The extrajudicial violence that Kloppe-Santamaría studies is a problem not only in Mexico and Latin American at large, but has plagued the Philippines and other countries where a toxic soup of state failures is infused with community disengagement.

Violent Democracies in Latin America (Duke University Press, 2010) offers a collection of essays that underscore how violence in the region is “intimately linked to the institutions and policies of economic liberalization and democratization.”

When Venezuela’s Nicolas Maduro claimed that the United States had launched a coup against him, he was tapping into a well-worn narrative. The Associated Press has this timeline of American intervention in Latin America stretching back to the 1840s.

Go deep on the sordid history of drug-related violence and the dogma that drives it, with Angélica Durán-Martínez’s The Politics of Drug Violence; or Votes Drugs and Violence, by Guillermo Trejo and Sandra Ley; or incisive, on-the-ground analyses from the Mexico Violence Resource Project and the qualitative research group Noria.
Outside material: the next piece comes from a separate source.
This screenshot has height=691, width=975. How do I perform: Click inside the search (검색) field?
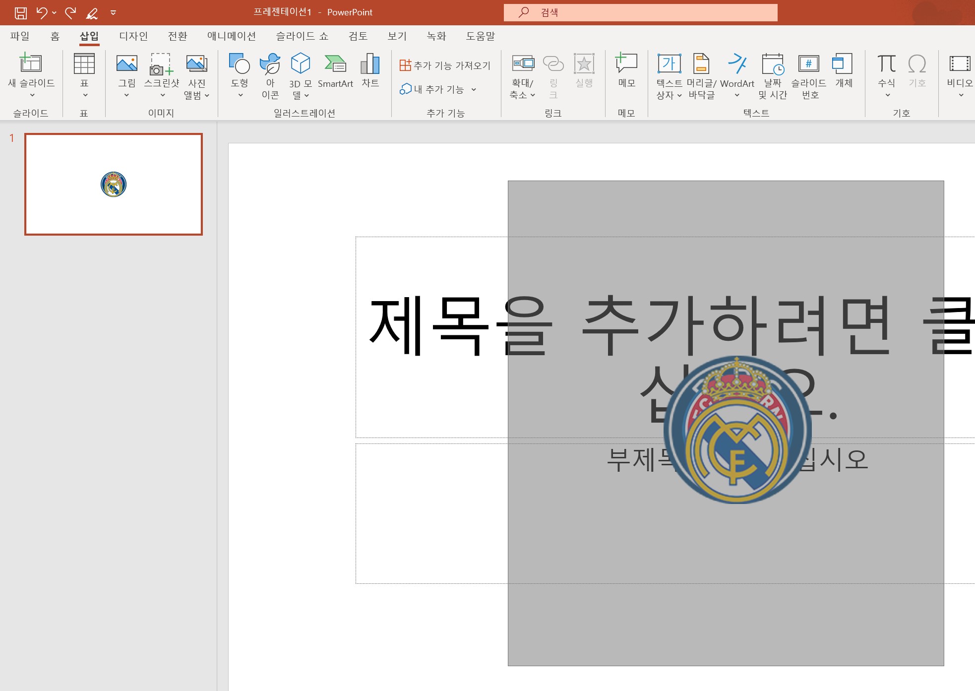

The Wilson Center recently took a close look at one U.S. program implemented under presidents George W. Bush and Barack Obama: the Central America Regional Security Initiative, or CARSI. Researchers identified “moderate success” in Honduras and Guatemala. What program features worked best? Their study found that CARSI was most effective where it supported welfare measures, like protecting the victims and witnesses of domestic violence or community-based programs for young people at risk of drug abuse and gang recruitment.

Here’s a translation of the essay “Our America,” by Cuban patriot José Martí, written originally in 1891. He called for Latin America to chart its own democratic path, on a footing both equal to and different from the United States, free of U.S. meddling — and devoid of racial animosity.